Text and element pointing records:
_ _ _ _

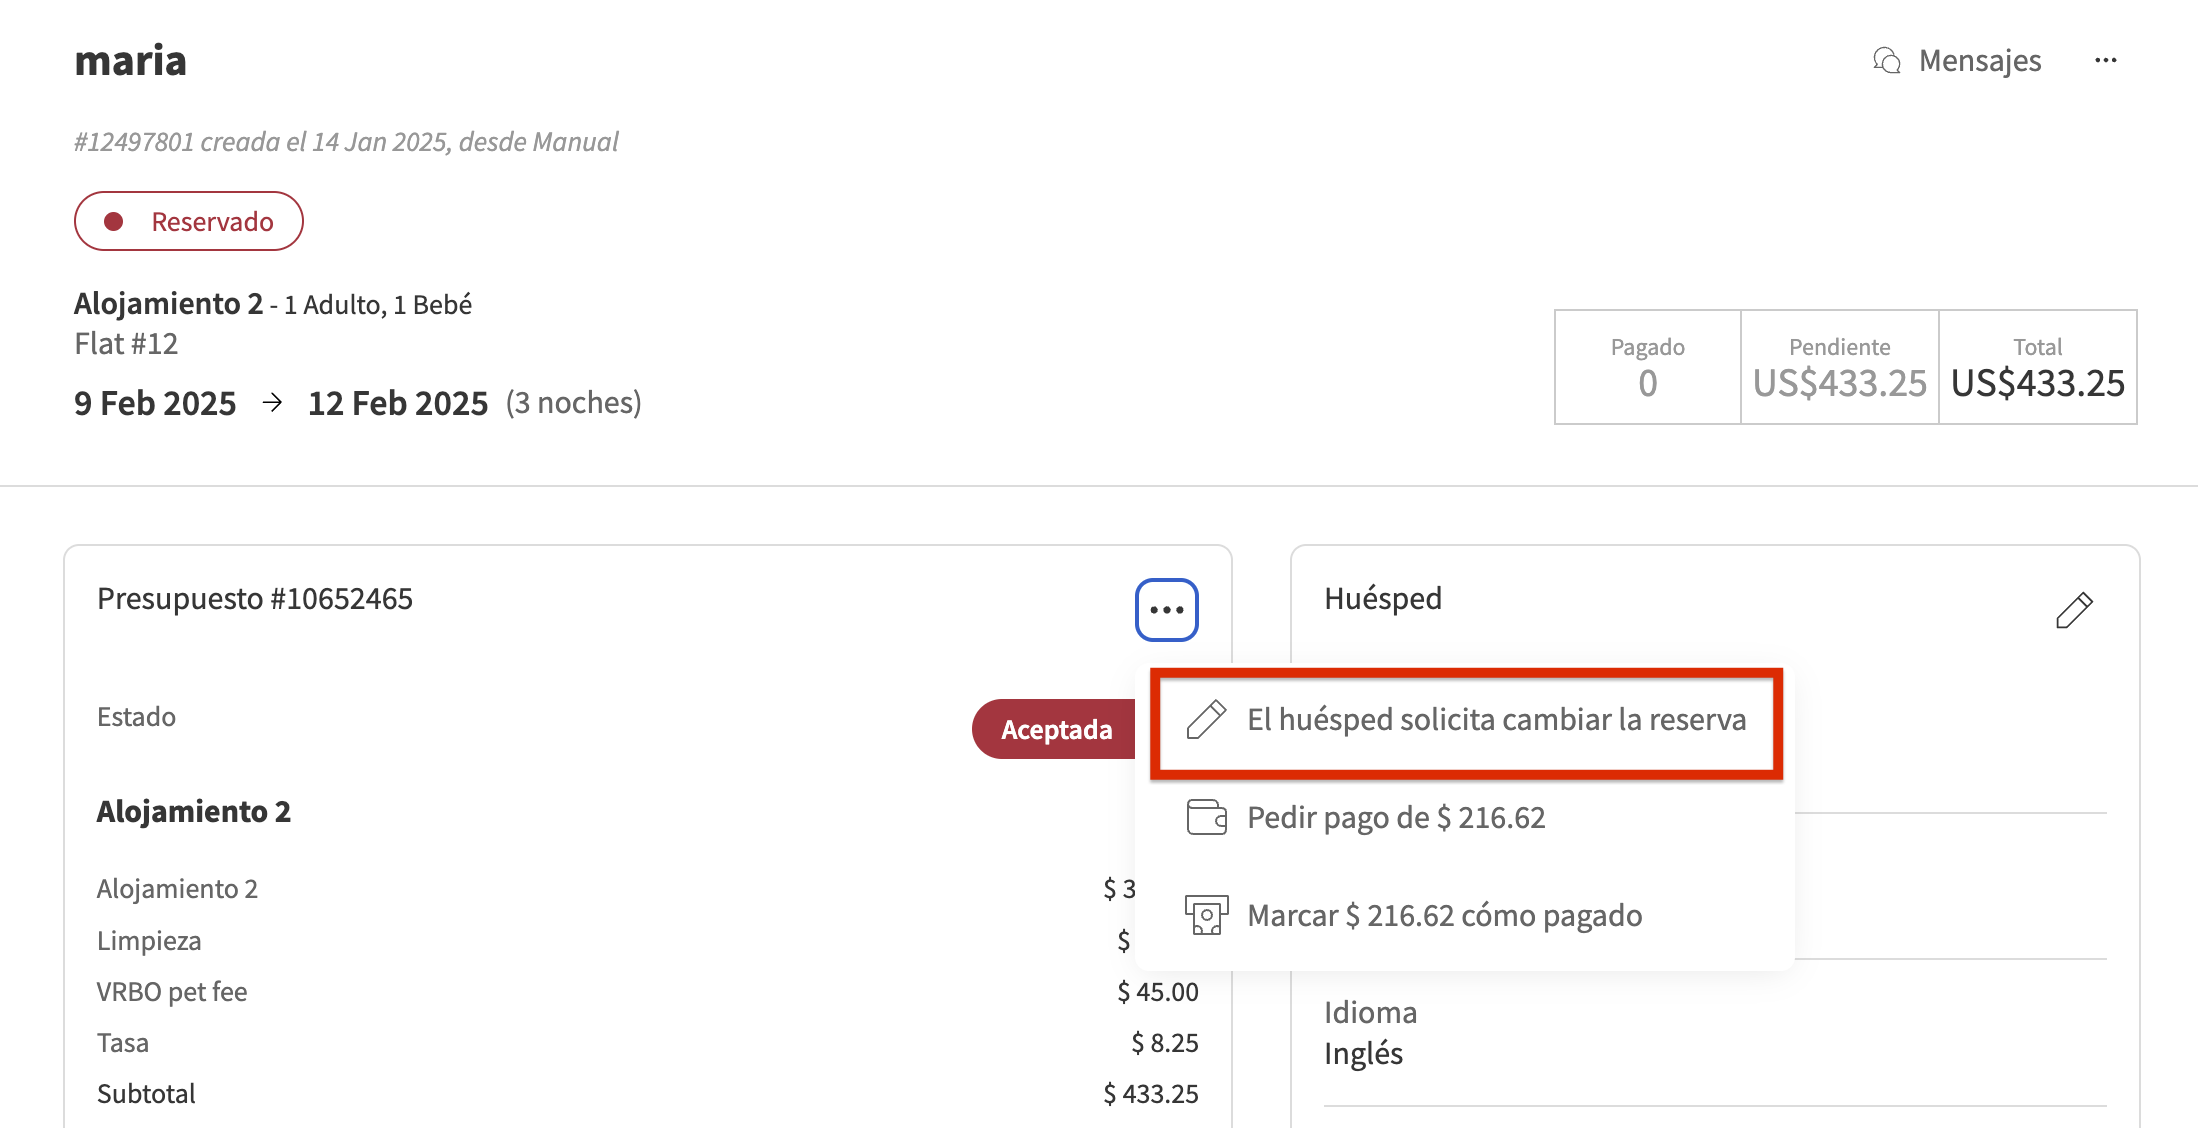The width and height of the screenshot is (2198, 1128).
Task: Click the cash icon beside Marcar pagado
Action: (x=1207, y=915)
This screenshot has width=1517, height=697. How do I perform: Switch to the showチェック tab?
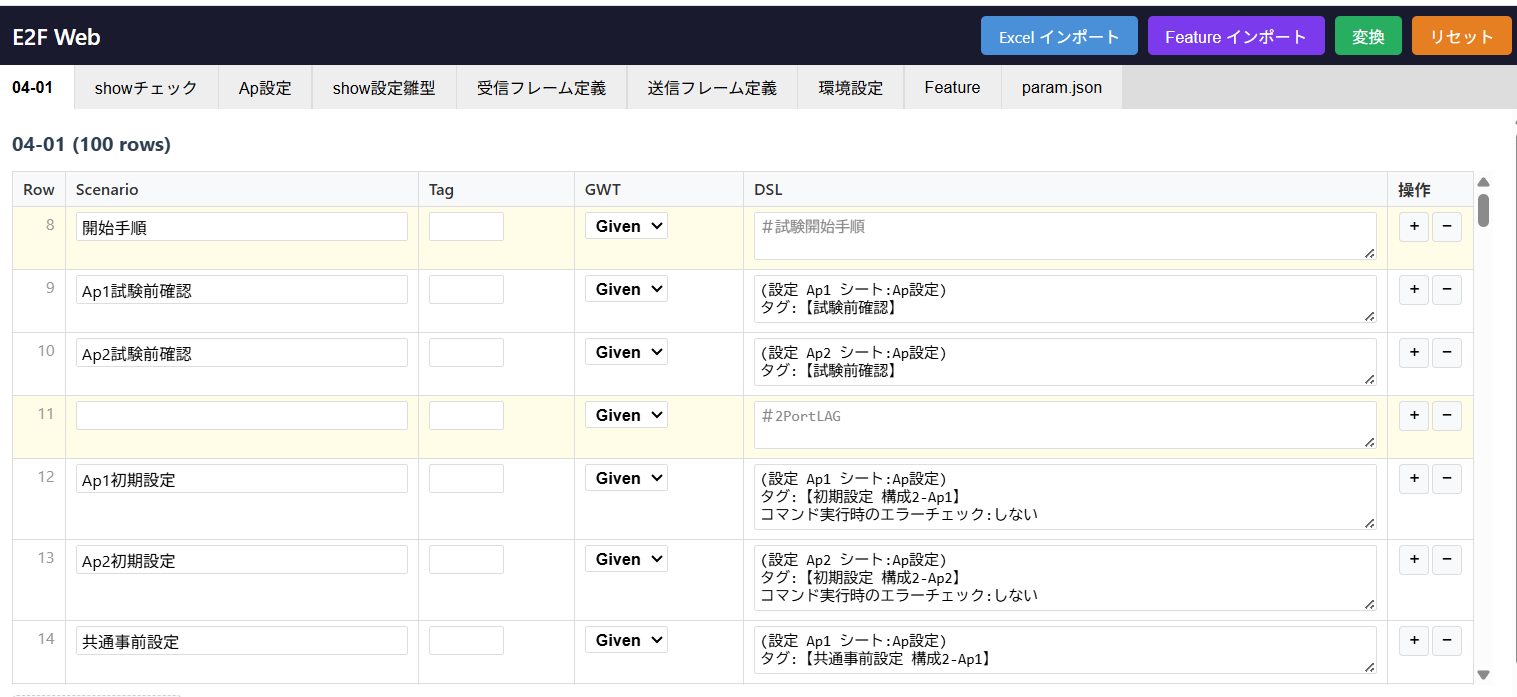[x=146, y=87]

_ _ _ _

Please give every line of the entries above as a Markdown table with two columns, Row and Line: number each line in Row, skip blank lines, and leave out the pictures.

RESULT FOR THIS TASK:
| Row | Line |
|---|---|
| 1 | The width and height of the screenshot is (2198, 1128). |
| 2 | Task: Click the cash icon beside Marcar pagado |
| 3 | Action: (x=1207, y=915) |
| 4 | This screenshot has width=1517, height=697. How do I perform: Switch to the showチェック tab? |
| 5 | [x=146, y=87] |